Goldman Sachs sees India among top emerging markets in 2025

New Delhi: Goldman Sachs has projected India to be among the best-performing emerging markets in 2025, given the country’s robust macroeconomic stability backed by improving terms of trade, effective inflation targeting, and reliable domestic risk capital.

The global investment bank has forecast an earnings growth of 18-20 per cent annually over the next 4-5 years, driven by an emerging private capex cycle, corporate balance sheet re-leveraging, and a structural rise in discretionary consumption.

These factors have reduced India’s beta to emerging markets to approximately 0.4, justifying its premium valuation multiples, the report stated.

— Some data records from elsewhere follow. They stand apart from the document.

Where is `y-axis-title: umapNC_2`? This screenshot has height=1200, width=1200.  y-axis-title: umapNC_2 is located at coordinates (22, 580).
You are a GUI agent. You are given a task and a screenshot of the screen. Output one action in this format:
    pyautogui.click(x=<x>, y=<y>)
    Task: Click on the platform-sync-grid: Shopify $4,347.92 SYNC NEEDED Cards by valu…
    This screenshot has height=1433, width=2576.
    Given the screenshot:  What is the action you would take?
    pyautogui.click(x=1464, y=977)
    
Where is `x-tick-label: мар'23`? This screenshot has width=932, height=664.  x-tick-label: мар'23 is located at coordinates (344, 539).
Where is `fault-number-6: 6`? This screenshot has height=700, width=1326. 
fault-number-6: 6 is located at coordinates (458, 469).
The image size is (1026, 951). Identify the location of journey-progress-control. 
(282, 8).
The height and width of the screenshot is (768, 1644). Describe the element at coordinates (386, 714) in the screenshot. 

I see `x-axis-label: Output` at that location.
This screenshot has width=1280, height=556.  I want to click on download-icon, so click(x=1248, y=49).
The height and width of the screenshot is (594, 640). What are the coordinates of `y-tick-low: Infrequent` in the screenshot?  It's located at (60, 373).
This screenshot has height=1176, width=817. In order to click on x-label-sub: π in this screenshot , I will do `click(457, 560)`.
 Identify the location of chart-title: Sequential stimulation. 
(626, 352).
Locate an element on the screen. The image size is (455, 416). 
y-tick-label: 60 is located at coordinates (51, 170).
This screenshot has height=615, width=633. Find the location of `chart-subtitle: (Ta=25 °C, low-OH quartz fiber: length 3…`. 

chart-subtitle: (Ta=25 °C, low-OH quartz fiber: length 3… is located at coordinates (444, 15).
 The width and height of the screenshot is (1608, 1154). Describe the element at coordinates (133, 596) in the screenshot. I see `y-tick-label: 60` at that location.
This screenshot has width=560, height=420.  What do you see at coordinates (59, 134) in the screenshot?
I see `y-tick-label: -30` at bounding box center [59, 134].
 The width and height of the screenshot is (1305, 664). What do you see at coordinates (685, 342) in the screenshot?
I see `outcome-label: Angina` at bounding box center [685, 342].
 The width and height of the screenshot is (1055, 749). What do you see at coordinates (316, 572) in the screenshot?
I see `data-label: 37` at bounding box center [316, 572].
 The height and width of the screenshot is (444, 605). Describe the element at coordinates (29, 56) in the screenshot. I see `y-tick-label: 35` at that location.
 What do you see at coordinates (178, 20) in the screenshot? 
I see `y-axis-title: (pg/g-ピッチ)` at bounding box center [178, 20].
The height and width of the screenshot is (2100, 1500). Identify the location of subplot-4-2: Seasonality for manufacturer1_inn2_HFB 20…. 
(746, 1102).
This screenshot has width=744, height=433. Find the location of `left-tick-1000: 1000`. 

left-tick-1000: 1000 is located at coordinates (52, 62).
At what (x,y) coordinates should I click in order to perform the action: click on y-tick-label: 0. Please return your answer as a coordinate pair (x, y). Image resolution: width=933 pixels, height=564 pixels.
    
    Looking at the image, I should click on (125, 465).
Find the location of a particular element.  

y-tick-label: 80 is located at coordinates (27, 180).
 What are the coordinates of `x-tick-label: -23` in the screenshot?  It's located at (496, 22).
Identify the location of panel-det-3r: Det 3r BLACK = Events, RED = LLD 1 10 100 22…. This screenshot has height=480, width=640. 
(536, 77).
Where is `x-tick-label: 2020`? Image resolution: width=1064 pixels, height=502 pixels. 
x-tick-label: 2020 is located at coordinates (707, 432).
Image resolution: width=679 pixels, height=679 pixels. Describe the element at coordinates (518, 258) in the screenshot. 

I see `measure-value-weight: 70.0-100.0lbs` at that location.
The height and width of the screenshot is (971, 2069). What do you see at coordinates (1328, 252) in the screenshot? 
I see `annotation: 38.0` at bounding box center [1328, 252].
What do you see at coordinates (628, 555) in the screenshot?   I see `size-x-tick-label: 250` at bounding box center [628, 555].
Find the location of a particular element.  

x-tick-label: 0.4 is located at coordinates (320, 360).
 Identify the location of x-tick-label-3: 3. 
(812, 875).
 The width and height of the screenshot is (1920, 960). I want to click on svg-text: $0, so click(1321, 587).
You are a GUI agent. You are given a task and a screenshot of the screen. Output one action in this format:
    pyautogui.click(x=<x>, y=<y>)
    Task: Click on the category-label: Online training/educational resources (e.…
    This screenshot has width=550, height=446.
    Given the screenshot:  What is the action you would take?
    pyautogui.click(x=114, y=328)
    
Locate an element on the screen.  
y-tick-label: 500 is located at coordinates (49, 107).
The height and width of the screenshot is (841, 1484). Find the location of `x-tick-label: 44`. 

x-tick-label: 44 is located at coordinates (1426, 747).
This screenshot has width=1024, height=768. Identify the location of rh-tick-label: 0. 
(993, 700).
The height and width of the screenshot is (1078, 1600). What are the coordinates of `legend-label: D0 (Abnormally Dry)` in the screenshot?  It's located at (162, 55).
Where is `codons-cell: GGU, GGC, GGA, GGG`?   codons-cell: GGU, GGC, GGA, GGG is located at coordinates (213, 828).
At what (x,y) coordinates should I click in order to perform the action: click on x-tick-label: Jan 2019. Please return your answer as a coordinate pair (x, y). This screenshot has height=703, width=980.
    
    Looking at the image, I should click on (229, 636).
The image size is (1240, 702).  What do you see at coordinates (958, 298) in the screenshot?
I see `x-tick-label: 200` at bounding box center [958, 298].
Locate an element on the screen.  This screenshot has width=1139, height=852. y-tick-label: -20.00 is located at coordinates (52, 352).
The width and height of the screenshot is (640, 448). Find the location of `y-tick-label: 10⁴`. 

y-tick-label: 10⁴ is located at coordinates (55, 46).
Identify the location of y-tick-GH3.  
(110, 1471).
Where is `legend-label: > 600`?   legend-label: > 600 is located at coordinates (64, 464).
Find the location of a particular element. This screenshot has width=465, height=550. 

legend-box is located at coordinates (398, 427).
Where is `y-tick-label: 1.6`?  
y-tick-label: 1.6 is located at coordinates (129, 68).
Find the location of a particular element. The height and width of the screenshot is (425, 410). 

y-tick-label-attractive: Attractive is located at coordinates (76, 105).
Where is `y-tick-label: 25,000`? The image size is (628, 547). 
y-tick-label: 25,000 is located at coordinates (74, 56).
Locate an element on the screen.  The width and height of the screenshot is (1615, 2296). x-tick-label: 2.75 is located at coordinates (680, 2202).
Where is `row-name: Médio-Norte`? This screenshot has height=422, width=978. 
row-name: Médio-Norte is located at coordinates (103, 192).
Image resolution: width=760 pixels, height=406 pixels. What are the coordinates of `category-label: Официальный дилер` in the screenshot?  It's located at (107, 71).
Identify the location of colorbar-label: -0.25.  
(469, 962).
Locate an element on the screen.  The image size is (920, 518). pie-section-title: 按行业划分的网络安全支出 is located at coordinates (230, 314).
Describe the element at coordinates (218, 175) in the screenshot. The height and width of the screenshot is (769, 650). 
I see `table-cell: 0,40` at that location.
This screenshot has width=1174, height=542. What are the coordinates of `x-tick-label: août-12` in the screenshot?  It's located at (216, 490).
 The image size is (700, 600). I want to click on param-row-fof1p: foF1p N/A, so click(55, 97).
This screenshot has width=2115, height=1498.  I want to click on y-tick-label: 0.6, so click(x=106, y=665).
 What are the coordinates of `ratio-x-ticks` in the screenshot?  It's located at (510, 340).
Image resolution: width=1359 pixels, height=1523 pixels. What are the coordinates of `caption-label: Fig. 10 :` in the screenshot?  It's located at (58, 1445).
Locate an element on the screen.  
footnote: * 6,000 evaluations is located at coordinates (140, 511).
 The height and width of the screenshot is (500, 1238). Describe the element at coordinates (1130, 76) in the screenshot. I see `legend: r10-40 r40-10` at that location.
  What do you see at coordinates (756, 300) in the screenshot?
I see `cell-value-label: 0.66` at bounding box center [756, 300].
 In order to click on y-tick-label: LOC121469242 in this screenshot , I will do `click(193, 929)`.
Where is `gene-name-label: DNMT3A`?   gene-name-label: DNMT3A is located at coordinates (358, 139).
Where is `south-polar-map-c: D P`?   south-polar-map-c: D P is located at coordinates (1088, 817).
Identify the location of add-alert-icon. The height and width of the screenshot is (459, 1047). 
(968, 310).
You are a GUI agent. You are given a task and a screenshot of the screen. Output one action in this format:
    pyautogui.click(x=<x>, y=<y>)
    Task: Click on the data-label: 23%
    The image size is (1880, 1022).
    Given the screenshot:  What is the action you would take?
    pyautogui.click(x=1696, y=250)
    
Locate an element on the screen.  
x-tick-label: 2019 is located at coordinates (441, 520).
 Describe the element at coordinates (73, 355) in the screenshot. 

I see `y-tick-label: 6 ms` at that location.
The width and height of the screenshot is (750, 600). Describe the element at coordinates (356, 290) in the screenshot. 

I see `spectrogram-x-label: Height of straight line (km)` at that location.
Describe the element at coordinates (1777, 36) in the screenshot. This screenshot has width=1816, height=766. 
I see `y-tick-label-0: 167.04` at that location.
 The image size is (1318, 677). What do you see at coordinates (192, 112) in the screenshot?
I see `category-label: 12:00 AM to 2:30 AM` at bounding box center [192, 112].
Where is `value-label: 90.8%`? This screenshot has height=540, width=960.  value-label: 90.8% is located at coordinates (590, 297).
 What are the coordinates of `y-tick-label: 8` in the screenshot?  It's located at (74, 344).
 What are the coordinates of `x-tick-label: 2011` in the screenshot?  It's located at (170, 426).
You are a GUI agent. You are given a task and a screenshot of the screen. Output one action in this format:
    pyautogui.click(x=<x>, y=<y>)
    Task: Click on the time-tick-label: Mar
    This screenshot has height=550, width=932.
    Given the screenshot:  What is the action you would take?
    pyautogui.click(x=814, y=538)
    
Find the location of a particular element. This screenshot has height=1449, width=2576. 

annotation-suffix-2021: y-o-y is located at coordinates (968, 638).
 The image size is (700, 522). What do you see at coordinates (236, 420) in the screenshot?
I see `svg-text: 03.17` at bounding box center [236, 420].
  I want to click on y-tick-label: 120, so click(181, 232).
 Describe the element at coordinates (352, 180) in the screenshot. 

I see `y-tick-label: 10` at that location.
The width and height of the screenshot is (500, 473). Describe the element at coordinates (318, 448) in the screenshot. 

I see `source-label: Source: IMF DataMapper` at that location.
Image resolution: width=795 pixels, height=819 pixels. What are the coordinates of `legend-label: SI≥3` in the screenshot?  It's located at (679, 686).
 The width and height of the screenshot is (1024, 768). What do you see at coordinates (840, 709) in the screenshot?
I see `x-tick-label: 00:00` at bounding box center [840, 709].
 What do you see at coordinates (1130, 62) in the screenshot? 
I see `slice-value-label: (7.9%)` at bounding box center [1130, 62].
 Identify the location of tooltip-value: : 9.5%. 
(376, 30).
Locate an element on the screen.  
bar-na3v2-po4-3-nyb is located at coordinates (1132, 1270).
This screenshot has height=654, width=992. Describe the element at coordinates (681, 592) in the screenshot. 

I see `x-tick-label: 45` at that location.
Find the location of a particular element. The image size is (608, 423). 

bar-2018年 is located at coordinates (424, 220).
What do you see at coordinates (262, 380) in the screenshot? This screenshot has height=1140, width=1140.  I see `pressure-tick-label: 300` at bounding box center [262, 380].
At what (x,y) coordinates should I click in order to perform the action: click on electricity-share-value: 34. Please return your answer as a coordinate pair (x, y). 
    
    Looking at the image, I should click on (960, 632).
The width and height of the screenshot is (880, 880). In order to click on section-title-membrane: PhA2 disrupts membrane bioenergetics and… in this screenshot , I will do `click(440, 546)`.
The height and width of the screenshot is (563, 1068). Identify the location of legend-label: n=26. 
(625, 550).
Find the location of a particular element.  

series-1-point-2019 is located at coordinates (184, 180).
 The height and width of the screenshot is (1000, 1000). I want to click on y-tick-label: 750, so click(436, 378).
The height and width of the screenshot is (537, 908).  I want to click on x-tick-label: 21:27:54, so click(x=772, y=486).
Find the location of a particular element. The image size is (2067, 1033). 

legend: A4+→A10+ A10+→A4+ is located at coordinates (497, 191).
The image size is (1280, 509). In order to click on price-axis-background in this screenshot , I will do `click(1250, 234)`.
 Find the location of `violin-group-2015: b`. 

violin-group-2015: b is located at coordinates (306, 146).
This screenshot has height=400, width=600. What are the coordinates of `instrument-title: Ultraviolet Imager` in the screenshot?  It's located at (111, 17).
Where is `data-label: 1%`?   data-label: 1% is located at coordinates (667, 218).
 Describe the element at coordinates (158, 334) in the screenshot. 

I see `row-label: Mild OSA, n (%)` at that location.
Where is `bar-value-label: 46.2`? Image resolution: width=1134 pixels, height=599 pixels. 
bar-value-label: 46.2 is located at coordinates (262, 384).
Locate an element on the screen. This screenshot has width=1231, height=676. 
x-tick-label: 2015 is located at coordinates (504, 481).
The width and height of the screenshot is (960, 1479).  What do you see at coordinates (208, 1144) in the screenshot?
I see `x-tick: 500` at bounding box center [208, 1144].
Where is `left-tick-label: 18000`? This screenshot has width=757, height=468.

Its investment earnings estimates remain ahead of consensus, and they highlight a declining correlation of Indian equities with global markets. However, global factors such as policy actions in the US and China, as well as geopolitical developments, will continue to influence Indian markets, the report added.

Goldman expects macro stability to be further strengthened through fiscal consolidation, increased private investment, and a positive real growth-real rates gap. They assume robust domestic growth, no US recession, benign oil prices, modest rate cuts, and a supportive liquidity environment. Sensex earnings are projected to compound at 17.3 per cent annually through FY27, which is 15 per cent above consensus.

In terms of portfolio strategy, Goldman favours cyclicals over defensives and SMID caps over large caps, recommending overweight positions in Financials, Consumer Discretionary, Industrials, and Technology.

Goldman Sachs Research stated in a report last month that it expects the Indian economy to be relatively insulated against global shocks over the coming year — including tariffs levied by the new administration of US President-elect Donald Trump. India’s GDP will keep growing strongly in the long term — but with a speed bump next year as government spending and credit growth slow, according the forecast.

“The structural long-term growth story for India remains intact driven by favourable demographics and stable governance,” Santanu Sengupta, chief India economist at Goldman Sachs Research, writes in his team’s report.

Our economists expect India’s economy to grow at an average of 6.5 per cent between 2025 and 2030, the report said.

Goldman Sachs expects headline inflation in India to average 4.2 per cent year-on-year in the 2025 calendar year, with food inflation at 4.6 per cent — much lower than our analysts’ estimate of 7 per cent-plus for 2024, thanks to adequate rainfall, and good sowing of the summer crop.

“Food supply shocks due to weather-related disruptions remain the key risk to this forecast. Thus far, elevated and volatile food inflation, mainly driven by vegetable prices due to weather shocks, has kept the RBI from easing monetary policy,” the report added.